For developers of RIAs (rich Internet applications), Adobe's announcement that Google and Yahoo will soon be able to index text within Flash movies should come as welcome news. Until now, Flash files have been black boxes; with these binary files, search indexers could no more extract textual information from them than from JPEGs or PNGs.
This first stab at Flash search still sounds somewhat primitive, but it raises an issue of importance to all Internet application developers. Given the growing number of data types and file formats being transmitted over HTTP and the increasing complexity of the applications that make use of them, is today's Web really still the Web? Or is it morphing into something else? How can we ensure that today's Web apps offer enough capabilities and flexibility to make Web 2.0 worthy of its name?
When Tim Berners-Lee first envisioned the Web in the 1980s, he saw it as primarily an information storage and retrieval system, based on the concept of hypertext. Web documents were fundamentally text, embellished with a markup language (HTML) that described how the text should be formatted and how each document was linked to others elsewhere on the Web.
Those embellishments were really only recommendations, however. How a page actually looked depended on the browser, client, or device on which you viewed it. Each document had a unique URL that described where it could be found, and not much else. Once you'd retrieved it, what you did with it was up to you and your software. If you wanted to, you could even view the raw source to see how its author encoded it.
Today, that early vision is gradually being replaced by a much more complex model. The static HTML document is largely a thing of the past. In its place is a diverse range of technologies, each of which falls somewhere along a continuum that spans from the flexibility and openness of Web 1.0, all the way to a closed, binary-only paradigm that's more akin to traditional desktop software.
This trend reaches its utmost with content delivered for plug-ins, such as Flash or Microsoft Silverlight. Applications written for these platforms don't resemble HTML in the slightest. They are binary blobs, little different from executable programs built for a desktop OS. You cannot view the underlying code in its raw form. Though Google and Yahoo may be able to extract text data from those binaries, deep linking to specific items is impossible.
These distinctions invite important questions. Is it still the Web if it's not really hypertext? Is it still the Web if you can't navigate directly to specific content? Is it still the Web if the content can't be indexed and searched? Is it still the Web if you can only view the application on certain clients or devices? Is it still the Web if you can't view source?

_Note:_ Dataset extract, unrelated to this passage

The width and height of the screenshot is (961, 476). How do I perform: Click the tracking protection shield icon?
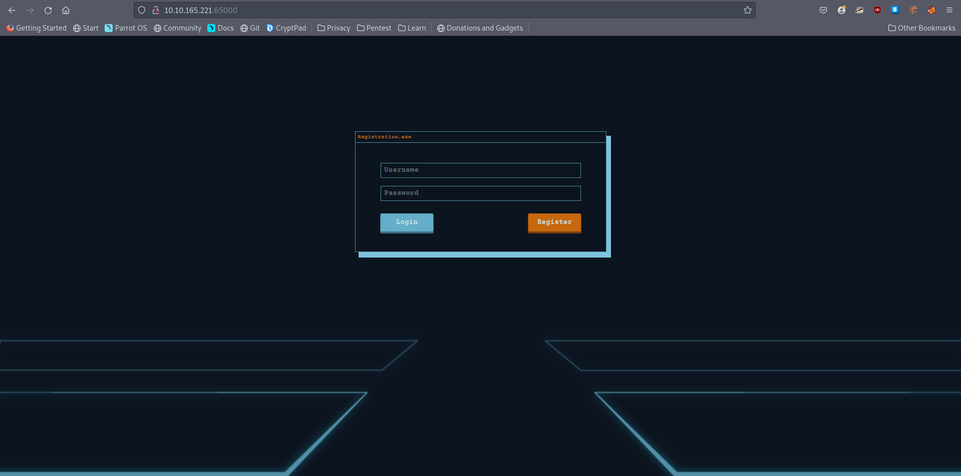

Equally important, if today's RIAs no longer resemble what we would call the Web, then is shoehorning those applications into the Web's infrastructure really the right way to go? If application developers feel limited by the constraints of standards-compliant browser technologies, should they really be targeting their applications for the browser? Or is the problem that the client platforms simply aren't evolving fast enough to meet our needs? The debate on these issues is only just beginning.